On the occasion of Niagara's 25th anniversary on Nov. 21, 1881, Bishop Stephen V. Ryan, C.M., provincial superior of the American Vincentians at the time of his appointment as the second bishop of Buffalo, congratulated the college and seminary, which had graduated 300 priests, 25 doctors, 47 lawyers, 40 professors, 15 newspaper editors, 25 brokers, 245 merchants, many members of the Legislature, and hundreds in other walks of life.
Niagara University received Ministerial Consent from the Province to offer a graduate program in Educational Leadership from approved sites within Ontario.
Niagara University receives consent from the Ministry of Colleges and Universities and accreditation from the Ontario College of Teachers to deliver a new Bachelor of Professional Studies in Education program in the Province of Ontario.
On January 18, 2019, Niagara University consolidated its program offerings in Ontario and established a new site in Vaughan. From this new site graduate and post-baccalaureate programs are offered from the Faculties of Arts and Sciences, Business Administration, and Education. At the time of its opening, Niagara University had more than 300 Ontario students registered for and attending classes in Vaughan.
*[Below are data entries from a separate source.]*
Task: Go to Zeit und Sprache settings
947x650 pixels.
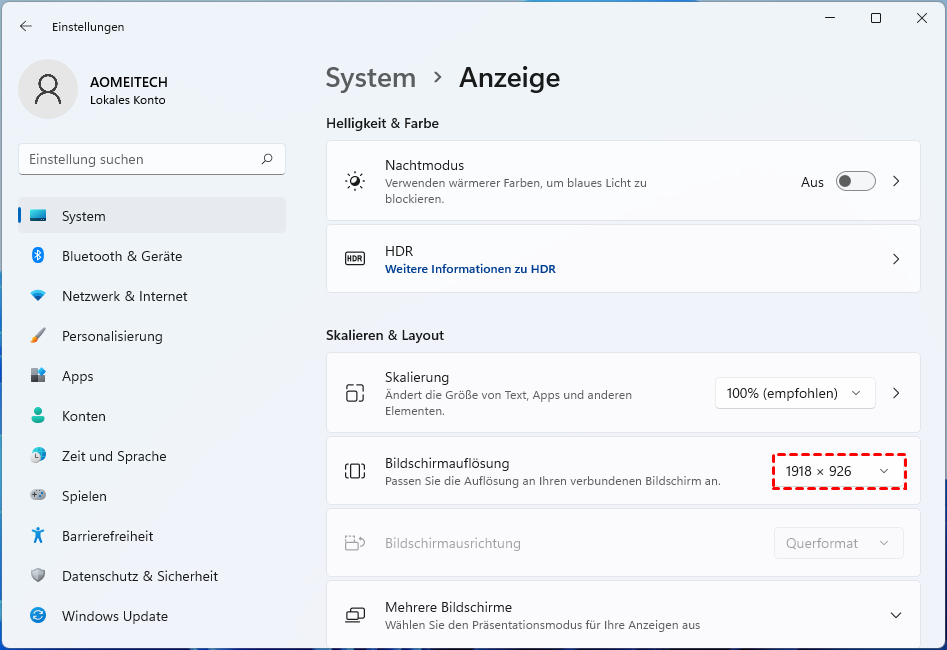Action: [114, 456]
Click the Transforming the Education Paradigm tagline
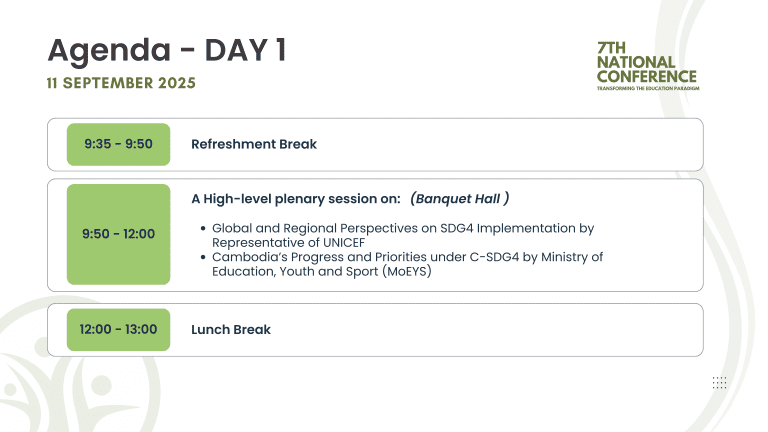The image size is (768, 432). [x=648, y=89]
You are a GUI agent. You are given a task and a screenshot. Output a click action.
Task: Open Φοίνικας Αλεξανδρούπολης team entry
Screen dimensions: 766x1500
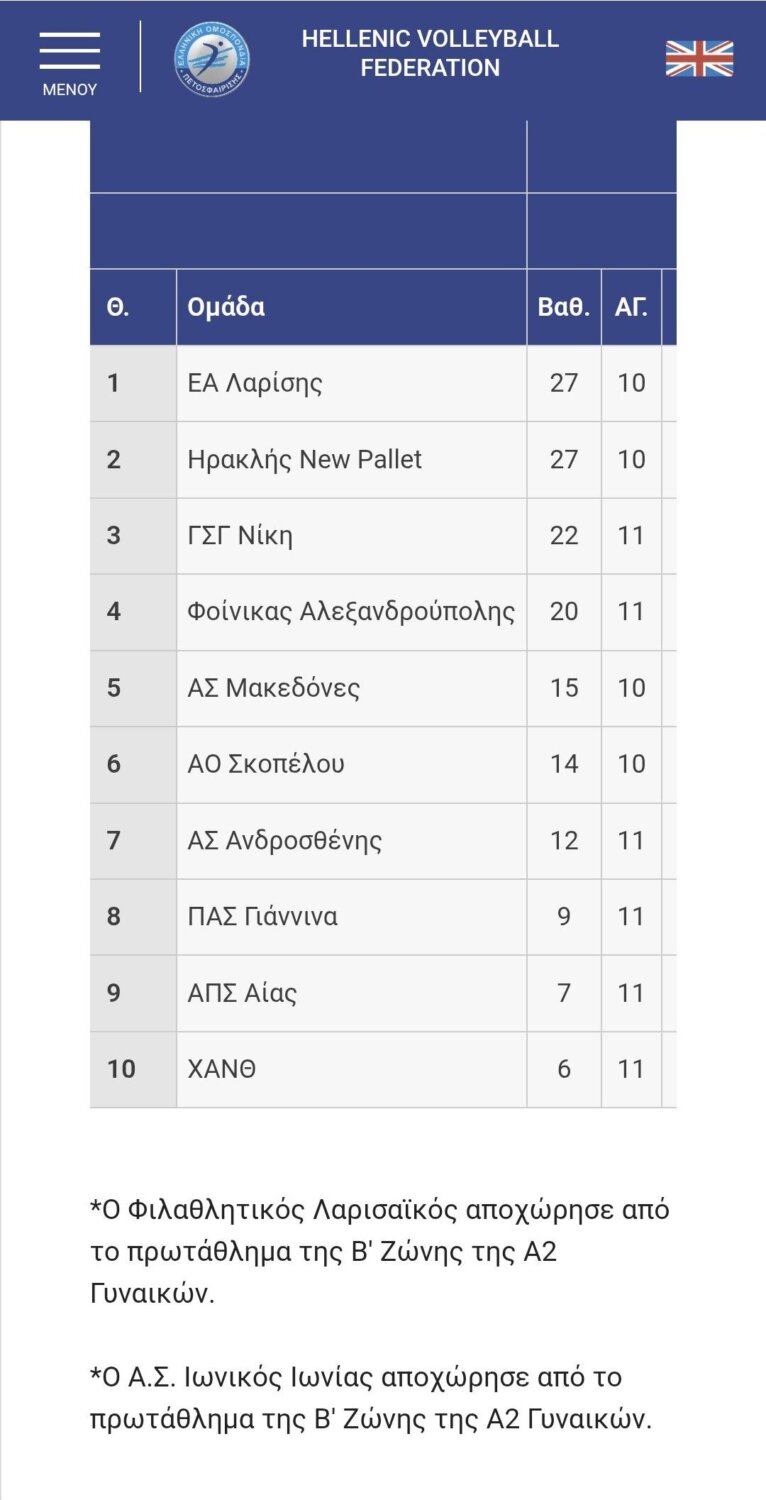point(351,611)
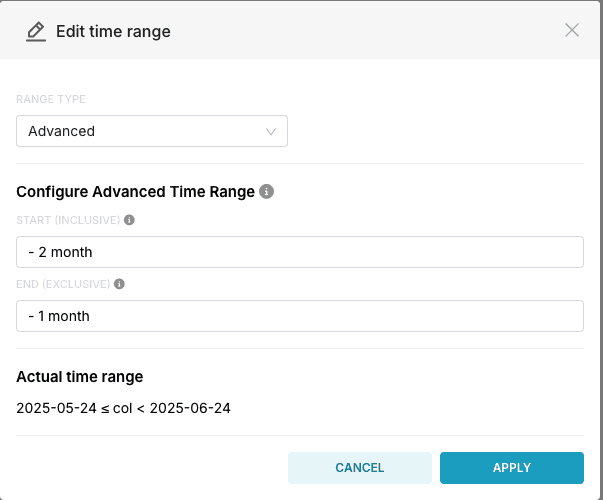Close the Edit time range dialog
This screenshot has width=603, height=500.
pos(572,30)
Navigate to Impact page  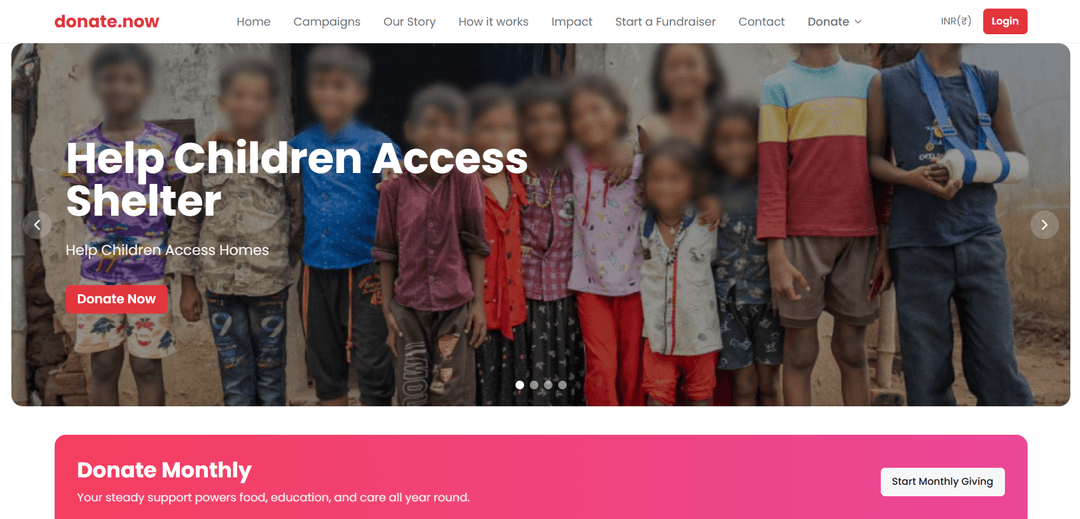click(572, 21)
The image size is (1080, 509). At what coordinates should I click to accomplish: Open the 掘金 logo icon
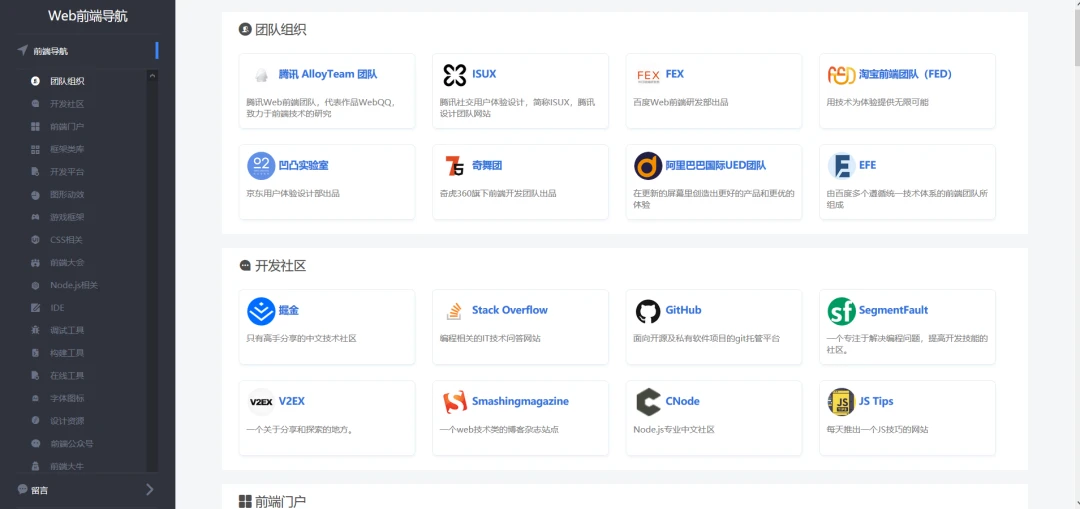point(261,311)
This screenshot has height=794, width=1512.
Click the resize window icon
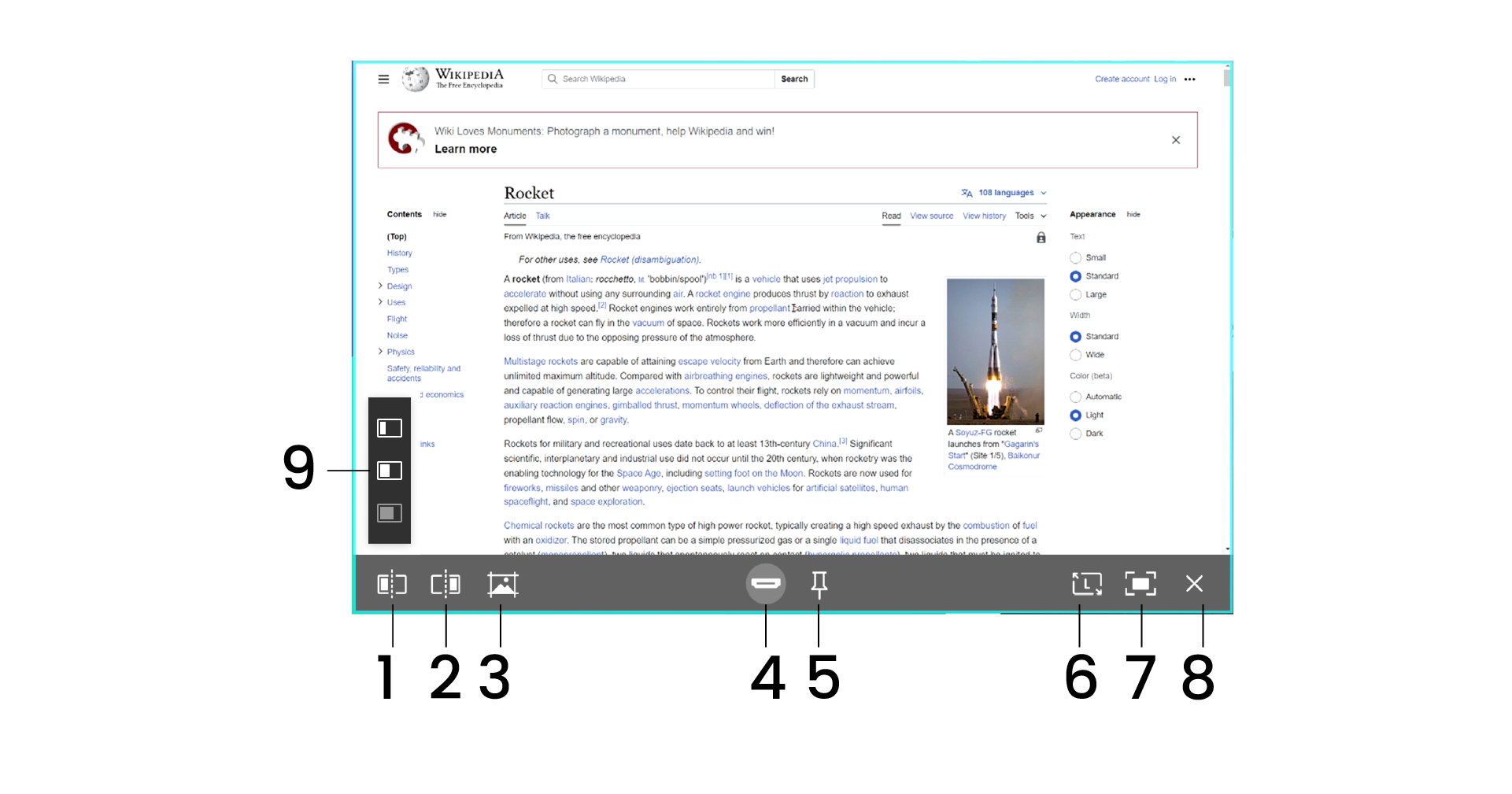pos(1086,583)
On Aug. 7, 1883, New York Gov. Grover Cleveland signed the documents that erected the College and Seminary of Our Lady of Angels into Niagara University, though the name of the seminary was preserved. The seminary remained at Niagara until 1961, when it was moved to Albany. It has since closed.
Over the years, Niagara has evolved into a comprehensive university, offering more than 50 professional and career-oriented programs for its 3,300-plus undergraduates. More than 950 graduate students are enrolled in a variety of programs in the College of Education and in master's programs in business, criminal justice and interdisciplinary studies.
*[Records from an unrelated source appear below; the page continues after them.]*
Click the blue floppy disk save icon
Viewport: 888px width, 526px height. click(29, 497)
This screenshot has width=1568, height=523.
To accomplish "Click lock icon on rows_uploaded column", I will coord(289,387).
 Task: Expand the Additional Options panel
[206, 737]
True to the spirit of St. Vincent de Paul, founder of the Vincentian Community and universal patron of charitable works, Niagara maintains a comprehensive, academically grounded and career-oriented community service program. Annually, Niagara University students contribute more than 50,000 hours to the local neighborhoods through their community service and through the service learning experiences of our university-wide IMPACT program.
IMPACT builds confidence, clarity of direction and a heightened sense of purpose by providing NU students with career preparation through service, and connects students to service opportunities in which they can utilize the skills and knowledge that they learn in the classroom and apply them in a hands-on, real-world setting. NU students are active in almost 300 social service and community agencies in Western New York and southern Ontario.
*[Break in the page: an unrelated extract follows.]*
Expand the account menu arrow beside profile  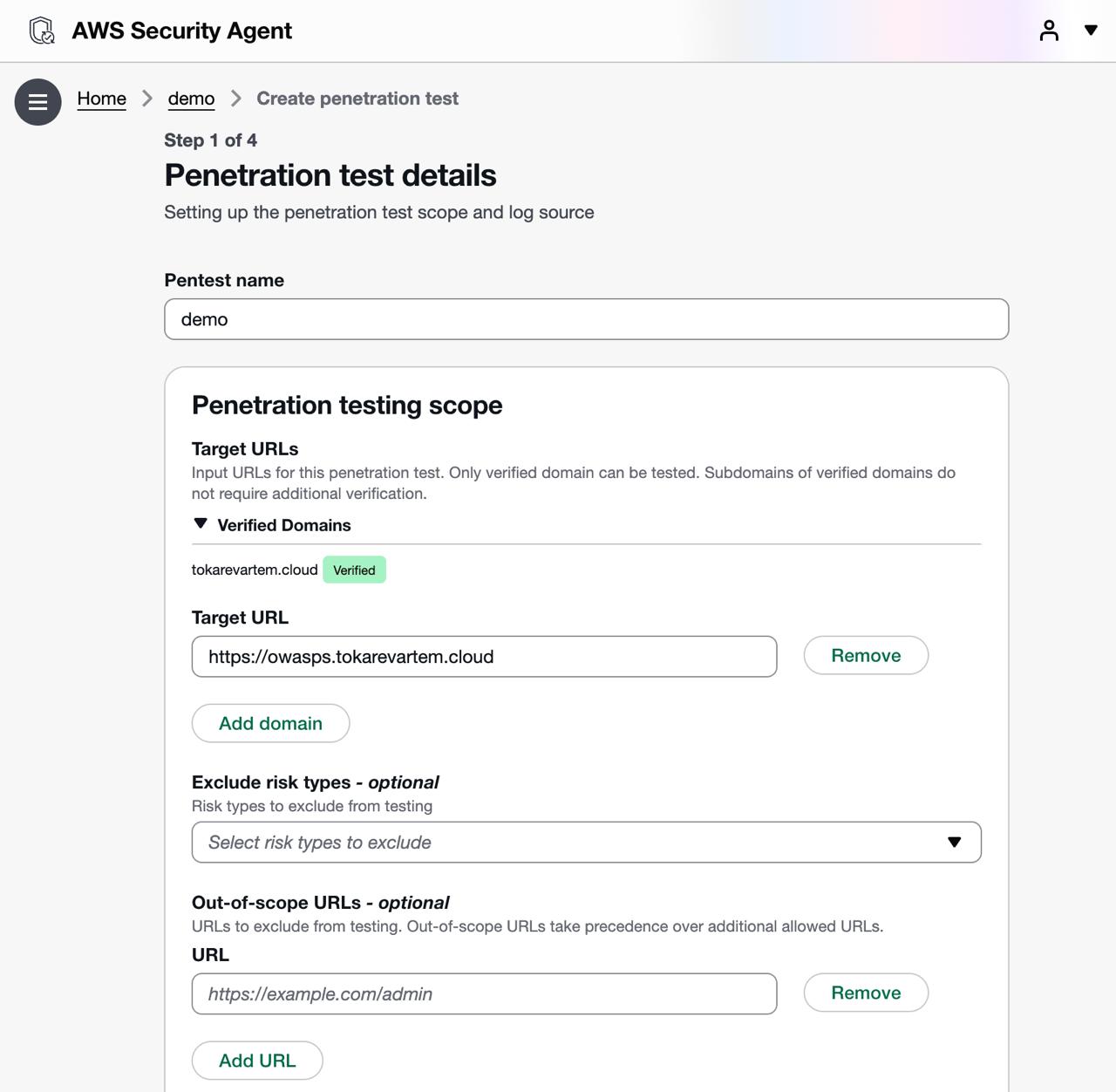(x=1090, y=31)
Service learning promotes the mission of Niagara University by enhancing students' academic skills and life-long learning, by promoting and working towards social change, and by attempting to instill in students the value of transformative service to others.
In January 2019, the University completed renovation of its new site. Located in the heart of the Vaughan Metropolitan Centre (VMC) in the base of Expo Tower Two, Niagara University is situated one block east of the TTC at the corner of Hwy 7 and Maplecrete. With more than 1145 square metres of space the site includes seven state-of-the-art classrooms, four soft-walled adjoining rooms for a comfortable learning environment, offices for faculty and administration, spacious student lounge areas, and a small conference room. Only a ten minute walk from the new TTC subway station, and with the rapid east/west bus stopping directly in front of the site, the university is easily accessible by road and rail.
Niagara competes in 18 Division I NCAA sports as a member of the Metro Atlantic Athletic Conference. Its men's hockey team plays in the Atlantic Hockey Association. Among Niagara's sports legends are National Basketball Association Hall of Fame member Calvin Murphy, former Utah Jazz coach and president Frank Layden, former New York Knicks and Memphis Grizzlies coach Hubie Brown and the late Larry Costello, former coach of the Milwaukee Bucks.